In this version, the strstr function is used to find the substring sub in the string, and if found, the position index of the substring is returned; if not found, npos is returned.

7.11 string class substr function

string substr(size_t pos, size_t len = npos) const
{
    
    
	assert(pos < _size);
	size_t realLen = len;
	if (len == npos || pos + len > _size)
	{
    
    
		realLen = _size - pos;
	}

	string sub;
	for (size_t i = 0; i < realLen; ++i)
	{
    
    
		sub += _str[pos + i];
	}

	return sub;
}

The substr function is used to extract a substring from a string, starting at the specified position pos, and optionally specifying the length len of the substring. Now to explain the implementation of this function:

string substr(size_t pos, size_t len = npos) const: This is the declaration of the substr function in the std::string class, indicating that the function will extract a substring starting from the specified position pos, and optionally specify the length len of the substring. pos is the parameter passed in, indicating the index of the starting position of the extracted substring; len is the parameter passed in, indicating the length of the substring to be extracted, and the default value is npos, which means extracting all characters starting from the starting position pos .
assert(pos < _size);: Use the assert assertion to ensure that the starting position pos of the extracted substring does not exceed the actual size of the string _size. If the assertion fails (pos is greater than or equal to _size), an assertion failure error will be triggered to help debug find the wrong location.
size_t realLen = len;: Define a variable realLen to store the actual length of the substring to be extracted. The initial value is the parameter len passed in.
if (len == npos || pos + len > _size): Check whether to extract all characters starting from the starting position pos (ie len is equal to npos), or if the number of characters to be extracted exceeds the end of the string (ie pos + len is greater than or equal to _size). If it is one of the cases, it means to extract all characters from pos or from pos to the end. At this point, update realLen to the number of characters from the beginning to the end of pos. Creates a new std::string object named sub to store the extracted substring. Adds the substring character by character to sub using a loop starting at position pos. Returns the extracted substring sub.

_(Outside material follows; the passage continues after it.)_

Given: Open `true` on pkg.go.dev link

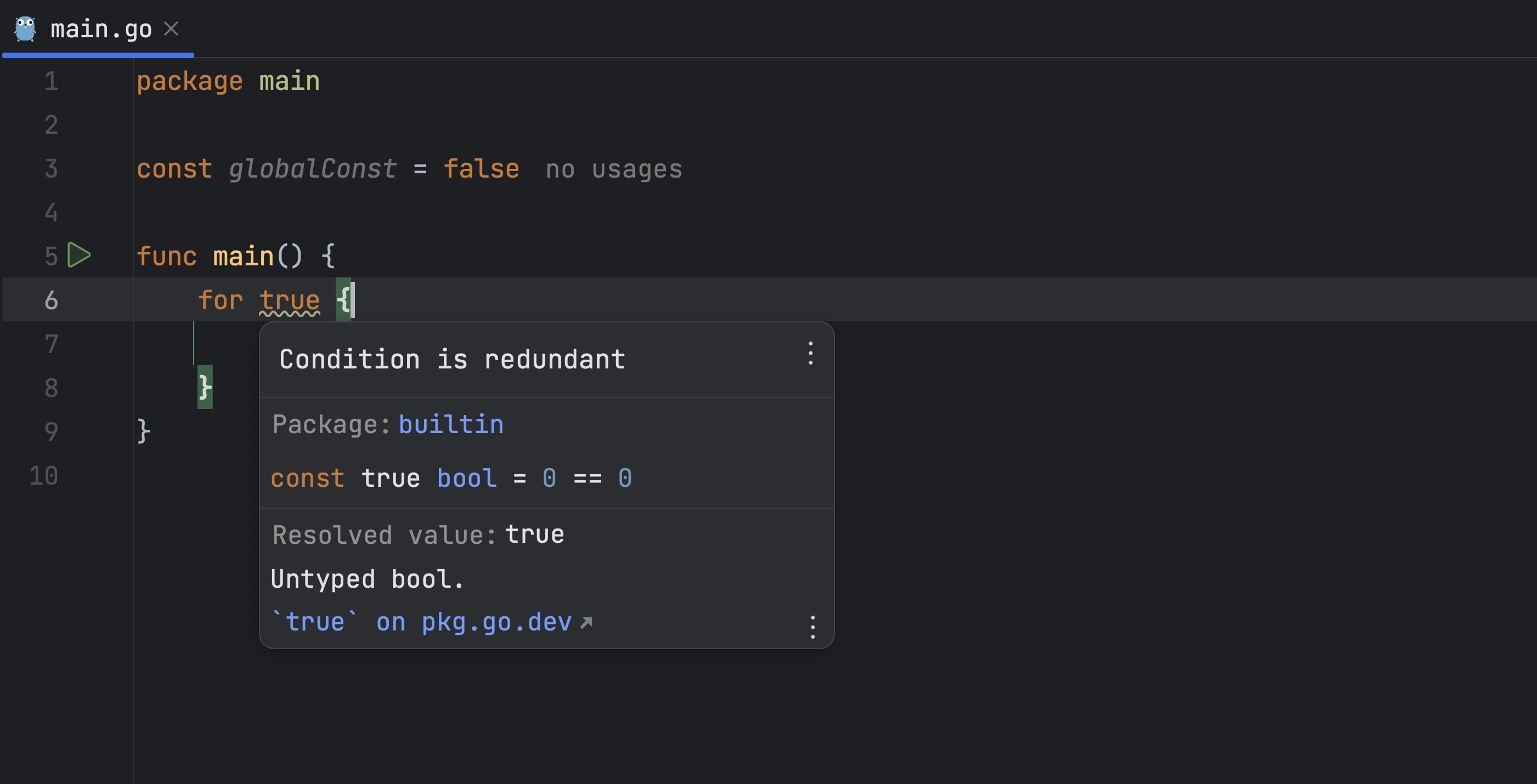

7.12 String class comparison operator overloading

bool operator>(const string& s) const
{
    
    
	return strcmp(_str, s._str) > 0;
}

This is an overloaded version of the greater than operator >, which means that the operator is used to compare the magnitude relationship of the current string with another string s. In this version, the two strings _str and s._str are compared lexicographically using the strcmp function. Returns true if _str is greater than s._str, false otherwise.

bool operator==(const string& s) const
{
    
    
	return strcmp(_str, s._str) == 0;
}

This is an overloaded version of the equals operator ==, which means that the operator compares the current string to another string s for equality. Similarly, use the strcmp function to compare the contents of the two strings _str and s._str for the same. If they are the same, return true, otherwise return false.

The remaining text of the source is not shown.